Penso que o porto da Nazaré, uma vez construído, daria ampla compensação ao Estado das despesas que para isso tivesse de fazer, e não perco a esperança de que o Governo, reconhecendo a justiça, a oportunidade e a conveniência de o construir, o venha ainda a incluir num futuro plano de fomento.
Em defesa do meu ponto de vista não apresento dados, estatísticos, nem quadros comparativos, porque tudo isso consta das várias representações que tem sido entregues ao Governo e são elementos que não pedi ao Ministério, mas que constam dos respectivos serviços,
No caso de não ser viável a construção do simples porto de abrigo e de não ser considerada justificável a despesa a fazer com a construção de um porto de pesca, atrevo-me a solicitar ao Governo que, pelo Ministério da Economia, seja feito um inquérito a respeito de tudo o que seria possível exportar e importar pelo porto da Nazaré, e parece me que, depois de um estudo consciencioso, se poderia chegar à conclusão de que era útil e compensadora a sua construção com as duas modalidades: pesca e comércio.
Resta-me encarar o problema pelo lado sentimental e humano, tão grato às nossas almas sensíveis de verdadeiros portugueses.
É triste, é doloroso e é deprimente ver aquela pobre gente da Nazaré, velhos, mulheres e crianças e até homens, a pedir pelas ruas da vila, de Alcobaça e de outras povoações dos arredores, quando o mar está bravo e não permite aos valentes pescadores que vão exercer a sua arriscada e útil missão, obrigando-os a passar uma vida de miséria e de fome, que se reflecte, lamentàvelmente, na sua saúde e na de suas famílias.
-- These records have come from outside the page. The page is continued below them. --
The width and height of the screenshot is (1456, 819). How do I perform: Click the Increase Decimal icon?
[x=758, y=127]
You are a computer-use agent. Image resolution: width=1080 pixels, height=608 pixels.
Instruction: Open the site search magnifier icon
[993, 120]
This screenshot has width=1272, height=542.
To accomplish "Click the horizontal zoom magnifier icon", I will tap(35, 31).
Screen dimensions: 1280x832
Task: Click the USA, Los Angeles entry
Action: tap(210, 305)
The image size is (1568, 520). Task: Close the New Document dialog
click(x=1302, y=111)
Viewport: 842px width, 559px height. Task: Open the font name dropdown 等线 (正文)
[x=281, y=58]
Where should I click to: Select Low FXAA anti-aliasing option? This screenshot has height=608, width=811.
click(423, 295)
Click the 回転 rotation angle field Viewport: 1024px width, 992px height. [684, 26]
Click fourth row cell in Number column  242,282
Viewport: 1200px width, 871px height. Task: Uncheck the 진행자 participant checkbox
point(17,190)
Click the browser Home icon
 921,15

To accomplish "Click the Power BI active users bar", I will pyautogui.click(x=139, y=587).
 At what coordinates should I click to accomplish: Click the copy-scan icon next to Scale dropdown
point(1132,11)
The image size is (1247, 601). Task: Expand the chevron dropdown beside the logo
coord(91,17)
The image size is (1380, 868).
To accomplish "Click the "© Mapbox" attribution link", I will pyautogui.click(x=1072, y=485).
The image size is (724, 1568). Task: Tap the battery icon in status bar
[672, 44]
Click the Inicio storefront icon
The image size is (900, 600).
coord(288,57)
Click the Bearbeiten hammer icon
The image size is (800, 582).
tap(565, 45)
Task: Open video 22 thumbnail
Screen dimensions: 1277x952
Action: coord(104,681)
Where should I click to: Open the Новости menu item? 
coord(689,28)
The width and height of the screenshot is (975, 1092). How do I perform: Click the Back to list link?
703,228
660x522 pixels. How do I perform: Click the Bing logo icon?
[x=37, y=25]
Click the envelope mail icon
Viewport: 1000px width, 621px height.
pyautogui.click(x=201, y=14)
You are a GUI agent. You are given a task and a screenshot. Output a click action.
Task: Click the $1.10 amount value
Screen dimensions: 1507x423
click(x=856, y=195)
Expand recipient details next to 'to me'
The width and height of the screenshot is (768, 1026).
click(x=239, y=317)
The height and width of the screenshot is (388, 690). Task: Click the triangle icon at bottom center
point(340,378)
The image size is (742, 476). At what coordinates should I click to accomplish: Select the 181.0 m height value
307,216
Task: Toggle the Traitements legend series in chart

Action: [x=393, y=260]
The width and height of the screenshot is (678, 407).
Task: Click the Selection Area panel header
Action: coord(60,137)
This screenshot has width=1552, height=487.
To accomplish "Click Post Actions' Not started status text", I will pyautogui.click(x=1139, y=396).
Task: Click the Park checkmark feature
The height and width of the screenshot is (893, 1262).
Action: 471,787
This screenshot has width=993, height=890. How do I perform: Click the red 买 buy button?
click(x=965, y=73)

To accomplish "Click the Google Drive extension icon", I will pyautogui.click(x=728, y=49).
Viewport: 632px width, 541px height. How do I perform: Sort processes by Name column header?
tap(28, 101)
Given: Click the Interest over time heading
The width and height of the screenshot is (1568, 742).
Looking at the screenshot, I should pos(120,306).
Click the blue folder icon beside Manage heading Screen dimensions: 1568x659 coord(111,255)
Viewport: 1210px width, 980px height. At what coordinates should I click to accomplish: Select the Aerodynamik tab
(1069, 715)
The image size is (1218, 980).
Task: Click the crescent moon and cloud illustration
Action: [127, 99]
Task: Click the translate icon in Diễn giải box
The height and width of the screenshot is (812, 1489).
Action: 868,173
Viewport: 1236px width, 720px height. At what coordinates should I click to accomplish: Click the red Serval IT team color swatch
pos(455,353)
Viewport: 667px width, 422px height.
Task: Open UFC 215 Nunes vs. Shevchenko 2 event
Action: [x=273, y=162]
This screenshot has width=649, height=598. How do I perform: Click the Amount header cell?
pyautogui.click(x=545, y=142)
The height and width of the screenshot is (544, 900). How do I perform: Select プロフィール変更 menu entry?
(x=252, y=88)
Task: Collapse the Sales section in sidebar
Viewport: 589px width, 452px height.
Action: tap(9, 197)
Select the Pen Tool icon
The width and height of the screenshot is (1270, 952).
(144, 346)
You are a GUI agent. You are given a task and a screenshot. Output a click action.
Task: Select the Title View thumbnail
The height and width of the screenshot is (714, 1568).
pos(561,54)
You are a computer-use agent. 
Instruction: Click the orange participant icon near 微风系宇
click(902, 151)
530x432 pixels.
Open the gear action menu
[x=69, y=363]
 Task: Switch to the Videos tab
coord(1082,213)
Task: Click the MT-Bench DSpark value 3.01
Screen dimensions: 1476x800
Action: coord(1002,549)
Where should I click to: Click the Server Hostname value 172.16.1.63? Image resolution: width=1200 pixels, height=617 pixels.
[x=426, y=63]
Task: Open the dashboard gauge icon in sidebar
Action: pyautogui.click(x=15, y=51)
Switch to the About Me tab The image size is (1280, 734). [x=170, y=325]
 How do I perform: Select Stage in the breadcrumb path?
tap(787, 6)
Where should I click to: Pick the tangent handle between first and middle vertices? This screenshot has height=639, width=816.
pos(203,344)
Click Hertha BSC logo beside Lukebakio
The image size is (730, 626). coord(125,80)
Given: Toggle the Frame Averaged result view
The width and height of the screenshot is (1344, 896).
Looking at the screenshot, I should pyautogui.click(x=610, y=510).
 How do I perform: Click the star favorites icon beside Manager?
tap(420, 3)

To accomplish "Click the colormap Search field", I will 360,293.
Todos, ou quase todos, procuram trabalhar, especialmente nos campos, onde geralmente há falta de braços, mas os pescadores, que são mestres na sua profissão, têm imensa dificuldade em se adaptar a outras ocupações é pouco podem ganhar, acrescendo ainda a circunstancia de nem sempre poderem trabalhar no campo, por o tempo o não permitir e terem de recorrer à caridade pública para não morrerem de fome, apesar de o Estado, através das Casas dos Pescadores, ter procurado remediar este estado de coisas; mas o que tem feito não é suficiente, apesar dos louváveis e meritórios esforços do nosso ilustre colega Sr. Comandante Tenreiro, a quem os pescadores estão reconhecidíssimos.
Podem dizer-me que devem sair, em massa, da Nazaré e irem estabelecer-se em outros portos de pesca. Muitos já o têm feito, indo para Peniche, Matosinhos e outros portos, mas essa transferência é cara e dolorosa, deprime-lhes o moral, e se a Nazaré, pela força das circunstâncias, perder as suas características de povoação de pescadores, perderá um dos seus principais atractivos, como cartaz turístico internacional de grande relevo, e a economia do concelho e da região será, lamentavelmente, afectada.
As vidas dos pescadores que quase, todos os anos, se perdem na praia da Nazaré também têm valor, e muito grande, e a economia de vidas humanas e as desgraças que se evitariam se existisse um porto de pesca também são dignas de serem tomadas em consideração.
Eu era ainda muito pequeno, teria talvez quatro ou cinco anos, quando assisti a uma das tragédias, infelizmente bastante frequentes naquela infeliz povoação, e ainda hoje sinto o horror dos gritos das mulheres e crianças e a aflição dos homens, de mãos dadas, agarrados uns aos outros, metendo-se pelo mar dentro, na ânsia de salvar os pobres tripulantes de um barco de pesca que o mar embravecido tinha voltado e alguns dos quais morreram à vista dos filhos, das mulheres e dos amigos, que os não puderam salvar.